The Aeneid Fate and Free Will Quotes
How we cite our quotes: Citations follow this format: (Book.Line). We used Robert Fitzgerald's translation.
'Here are signs for you to keep in mind:
When in anxiety by a stream apart
Beneath shore oaks you find a giant sow,
Snow-white, reclining there, suckling a litter
Of thirty snow-white young: that place will be
You haven after toil, site of your town.
And have no fear of table-biting times;
The fates will find a way for you; Apollo
Will be at hand when called.' (3.527-535)
These words by Helenus shine a more positive light on prophecy than the scene featuring Cassandra from Book 2. By telling the Trojans what to look out for, Helenus gives them a guiding light – in the form of a radiantly white pig – to encourage them on their journey and let them know then they've arrived.
"So lift your eyes and search, and once you find it
Pull away the bough. It will come willingly,
Easily, if you are called by fate.
If not, with all your strength you cannot conquer it,
Cannot lop it off with a sword's edge." (6.213-217)
These words are spoken by the Sibyl (a priestess of Apollo) to Aeneas; she is instructing him on how to get the golden bough, which will serve as his passport to the underworld. These lines paint a pretty straightforward picture of Fate versus Free Will (i.e., if you're not fated to take the bough, your will isn't free to take it) – until you compare them with the scene when Aeneas actually finds the bough, later in the same book. Here's the decisive moment: "Aeneas at once briskly took hold of it / And, though it clung, greedily broke it off" (6.297-298), What's up with "clung" and "greedily broke it off"? That doesn't sound like what the Sibyl predicted. Is Aeneas acting against Fate? Some scholars have suggested that the bough only seems to "cling" from Aeneas's perspective, because he is so eager. (The technical term for this is "focalization" – in that the narrative is "focused" through Aeneas's eyes.) Still, it's a mystery. Got any ideas?

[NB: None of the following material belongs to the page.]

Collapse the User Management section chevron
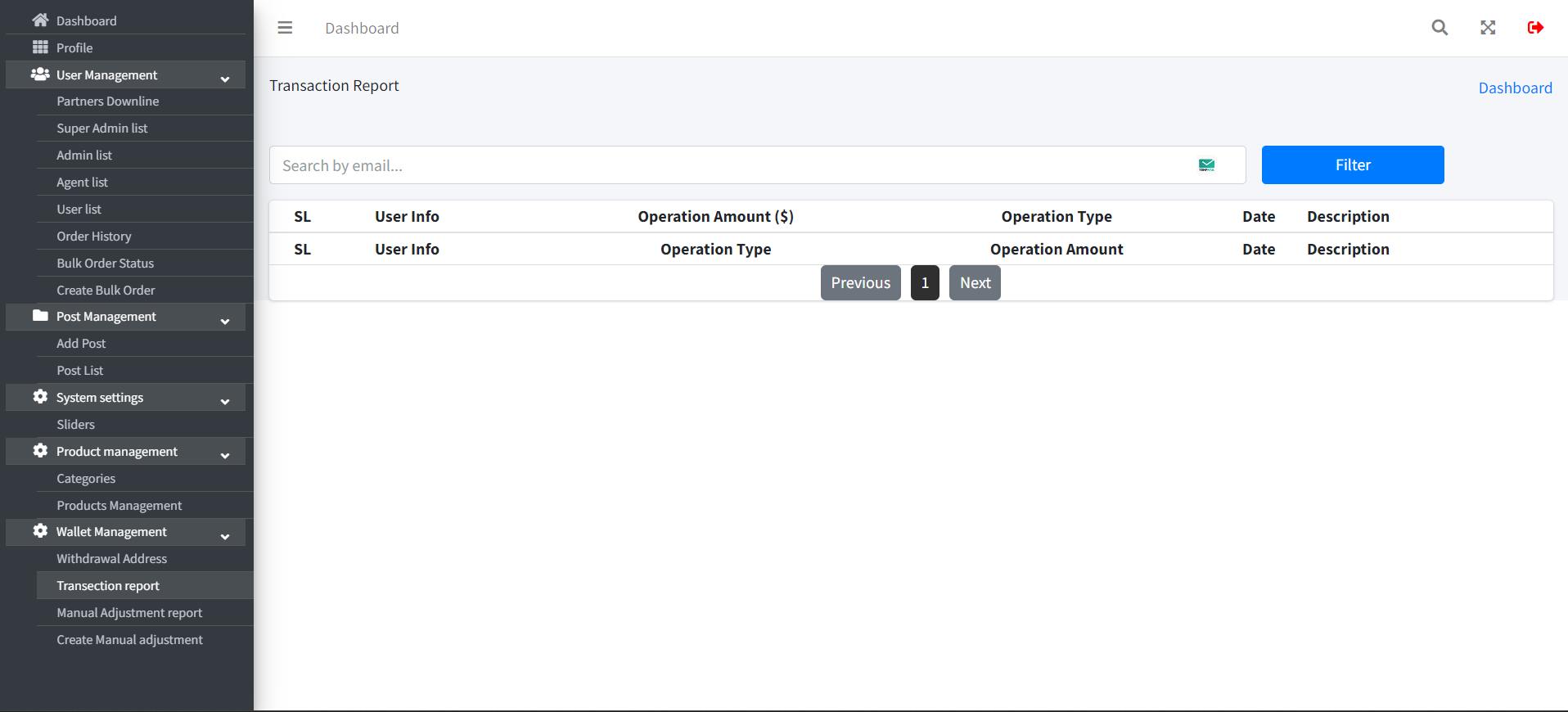The image size is (1568, 712). coord(225,79)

"Look, how we've devoured our tables even!"
Iulus playfully said, and said no more,
For that remark as soon as heard had meant
The end of wandering: even as it fell
From the speaker's lips, his father caught it, stopped
The jesting there, struck by the word of heaven (7.151-157)

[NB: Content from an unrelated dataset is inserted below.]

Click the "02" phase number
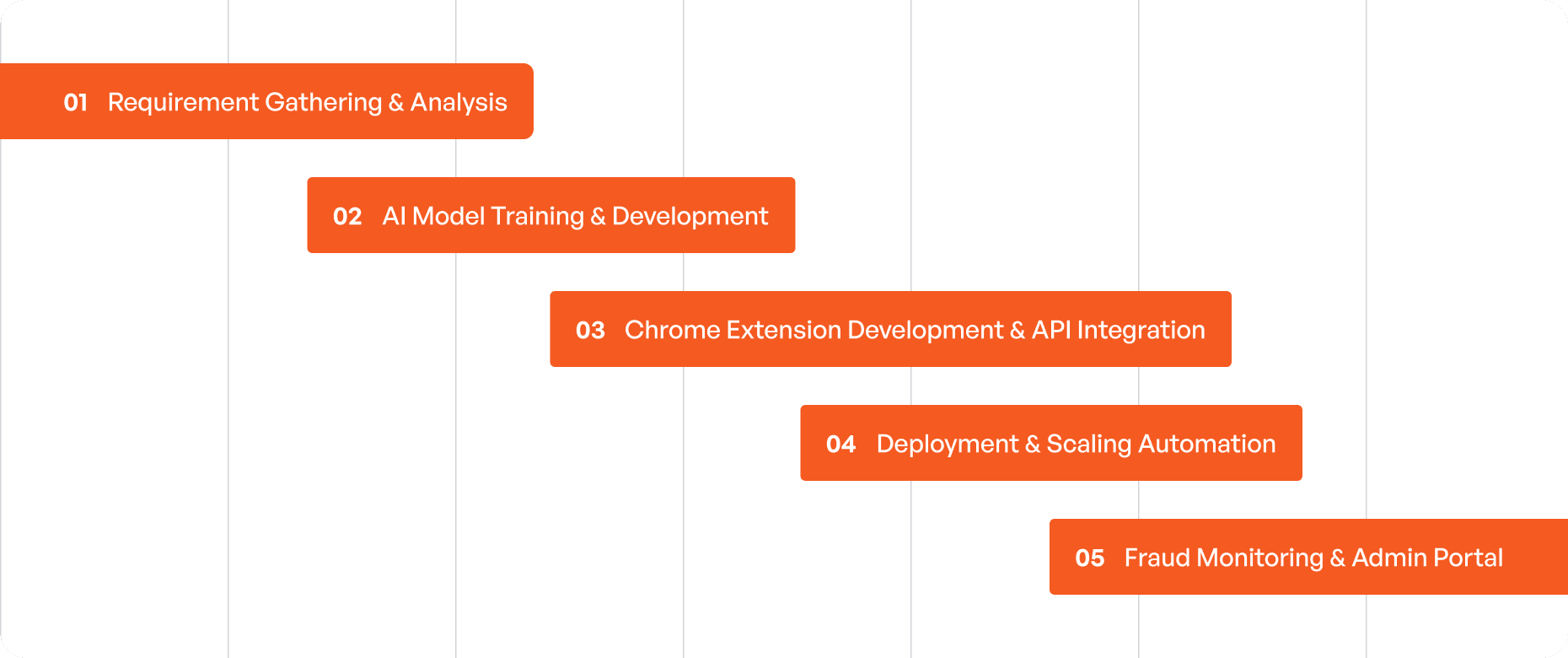This screenshot has width=1568, height=658. point(347,216)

This famous scene is an example of a common theme in ancient literature: that people often fulfill prophecies unexpectedly, without even knowing it. The most famous example of this is Oedipus, who fulfills a prophecy saying he would kill his father and marry his mother, because of his ignorance of who his true parents are. (It's a little complicated to explain; check out our Shmoop guide – and read the play! – if you're confused.) Often, the fulfillment of a prophecy will be something relatively harmless – as in this case, where the prediction that Aeneas and his men will be reduced to eating their plates really just means they will end up chowing down on pizza (the dough is thought of as the plate).